GATE.ac.uk - releases/gate-8.0-build4825-ALL/doc/tao/splitch21.html

Chapter 21
Crowdsourcing Data with GATE [#]

To develop high-performance language processing applications, you need training data. Traditionally that means recruiting a small team of experts in your chosen domain, then several iterations developing annotation guidelines, training your annotators, doing a test run, examining the results, reﬁning the guidelines until you reach an acceptable level of inter-annotator agreement, letting the annotators loose on the full corpus, cross-checking their results…Clearly this can be a time-consuming and expensive process.

An alternative approach for some annotation tasks is to crowdsource some or all of your training data. If the task can be deﬁned tightly enough and broken down into suﬃciently small self-contained chunks, then you can take advantage of services such as Amazon Mechanical Turk¹ to farm out the tasks to a much larger pool of users over the Internet, paying each user a small fee per completed task. For the right kinds of annotation tasks crowdsourcing can be much more cost-eﬀective than the traditional approach, as well as giving a much faster turn-around time (since the job is shared among many more people working in parallel).
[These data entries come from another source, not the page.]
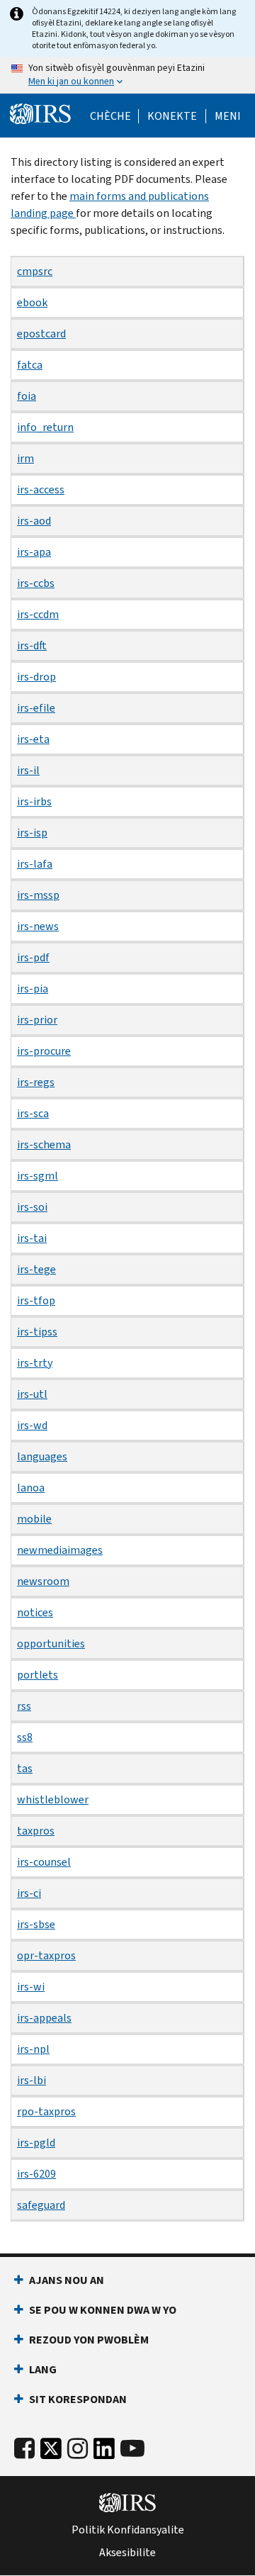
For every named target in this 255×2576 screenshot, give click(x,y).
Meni (228, 116)
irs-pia (32, 988)
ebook (32, 302)
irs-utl (32, 1394)
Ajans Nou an (66, 2280)
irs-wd (32, 1425)
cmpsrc (34, 271)
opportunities (51, 1643)
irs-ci (29, 1893)
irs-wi (31, 1986)
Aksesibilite (127, 2553)
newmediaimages (60, 1549)
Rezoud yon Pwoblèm (89, 2339)
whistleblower (53, 1799)
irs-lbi (31, 2080)
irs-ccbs (36, 583)
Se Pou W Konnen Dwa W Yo (102, 2309)
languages (42, 1456)
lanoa (31, 1487)
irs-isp (32, 832)
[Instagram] (77, 2449)
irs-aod (34, 520)
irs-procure (44, 1050)
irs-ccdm (38, 614)
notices (35, 1612)
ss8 (25, 1737)
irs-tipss (37, 1331)
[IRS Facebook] (24, 2449)
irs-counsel (44, 1861)
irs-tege (36, 1269)
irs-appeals (44, 2017)
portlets (37, 1674)
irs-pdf (33, 957)
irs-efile (36, 707)
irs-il (28, 770)
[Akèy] (40, 114)
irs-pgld (36, 2142)
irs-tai (32, 1238)
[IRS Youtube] (132, 2449)
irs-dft (32, 645)
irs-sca (33, 1113)
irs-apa (34, 551)
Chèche (110, 116)
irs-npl (33, 2049)
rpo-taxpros (46, 2111)
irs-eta (33, 739)
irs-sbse (36, 1924)
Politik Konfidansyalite (128, 2530)
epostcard (41, 333)
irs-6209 (36, 2173)
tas (25, 1768)
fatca (29, 364)
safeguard (41, 2204)
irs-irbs (34, 801)
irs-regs (36, 1082)
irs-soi (32, 1206)
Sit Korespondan (78, 2399)
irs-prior (37, 1019)
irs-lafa (34, 863)
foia (26, 395)
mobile (34, 1518)
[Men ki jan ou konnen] (127, 75)
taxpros (36, 1830)
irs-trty (34, 1362)
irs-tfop (36, 1300)
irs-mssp (38, 894)
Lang (43, 2369)
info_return (45, 427)
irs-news (38, 926)
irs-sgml (37, 1175)
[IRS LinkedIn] (104, 2452)
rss (24, 1705)
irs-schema (44, 1144)
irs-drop (36, 676)
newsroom (43, 1581)
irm (25, 458)
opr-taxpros (46, 1955)
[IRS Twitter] (51, 2452)
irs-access (40, 489)
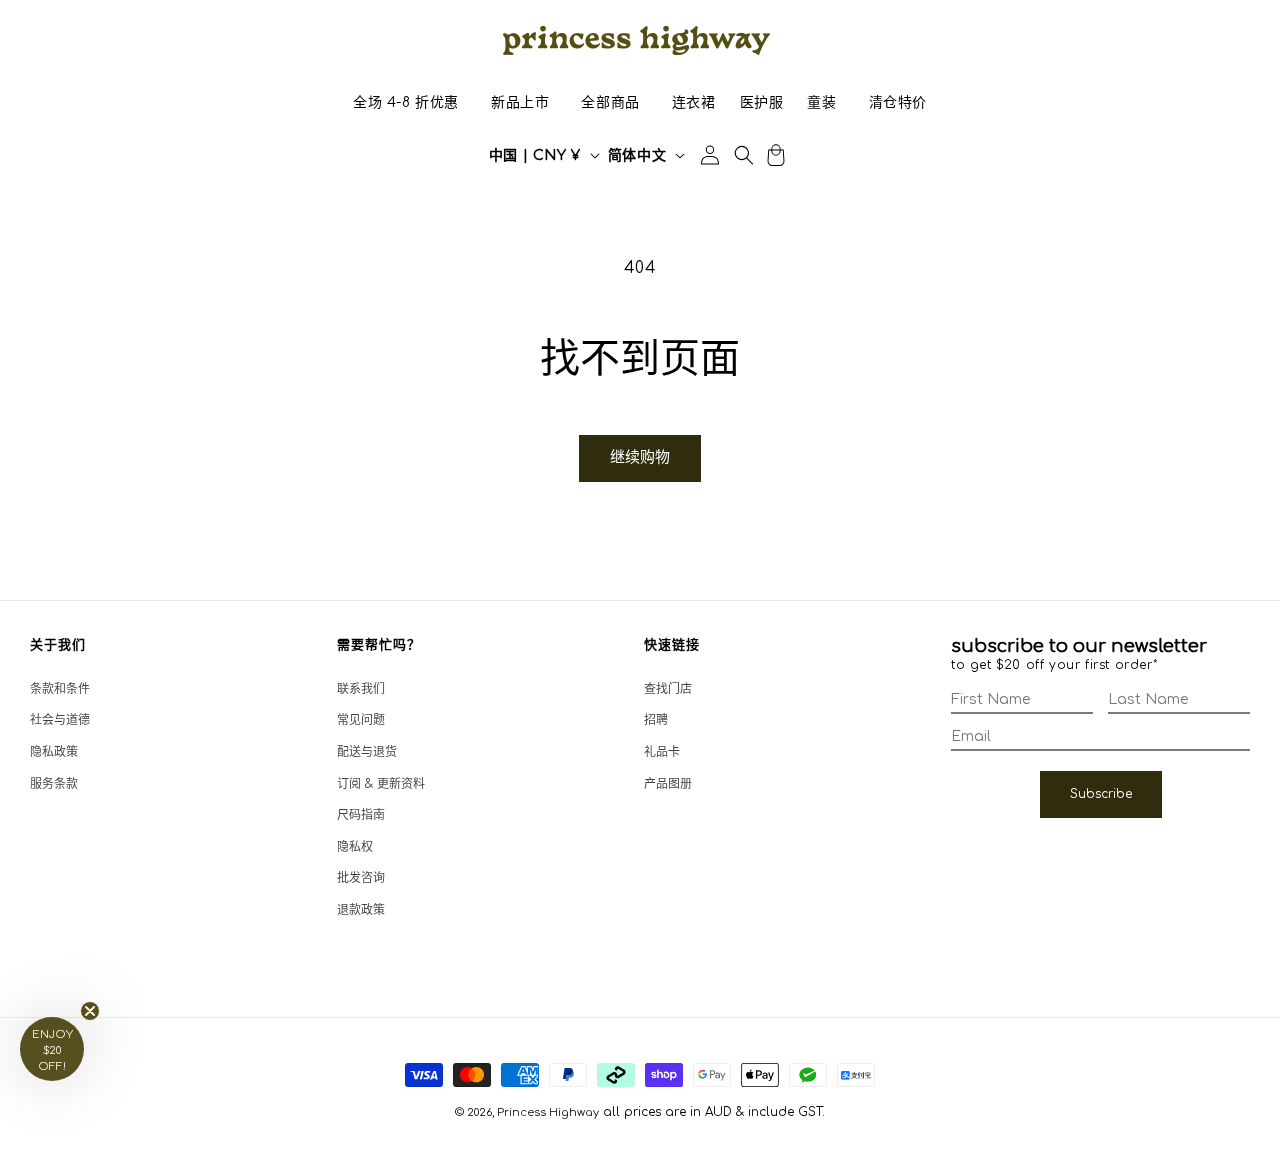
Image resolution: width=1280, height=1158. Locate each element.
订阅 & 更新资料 (381, 784)
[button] (406, 103)
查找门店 (668, 689)
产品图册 (668, 784)
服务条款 (54, 784)
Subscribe (1101, 794)
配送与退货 (367, 752)
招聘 (656, 720)
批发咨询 (361, 878)
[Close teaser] (90, 1011)
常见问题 (361, 720)
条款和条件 (60, 689)
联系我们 (361, 689)
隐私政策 (54, 752)
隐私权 (355, 847)
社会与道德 (60, 720)
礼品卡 (662, 752)
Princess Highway (548, 1112)
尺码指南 (361, 815)
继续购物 (640, 457)
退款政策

This chapter describes the tools that GATE Developer provides to assist in crowdsourcing data for training and evaluation. GATE provides tools for two main types of crowdsourcing task:

annotation – present the user with a snippet of text (e.g. a sentence) and ask them to mark all the mentions of a particular annotation type.
classiﬁcation – present the user with a snippet of text containing an existing annotation with several possible labels, and ask them to select the most appropriate label (or “none of the above”).

21.1 The Basics [#]

The GATE crowdsourcing tools are based on the CrowdFlower platform². To get the most out of the GATE tools it is ﬁrst necessary to understand a few pieces of CrowdFlower terminology.

a job is the container which represents a single end-to-end crowdsourcing process. It deﬁnes the input form you want to present to your workers, and holds a number of units of work.
a unit is a single item of work, i.e. a single snippet (for annotation jobs) or a single entity (for classiﬁcation jobs). CrowdFlower presents several units at a time to the user as a single task, and users are paid for each task they successfully complete.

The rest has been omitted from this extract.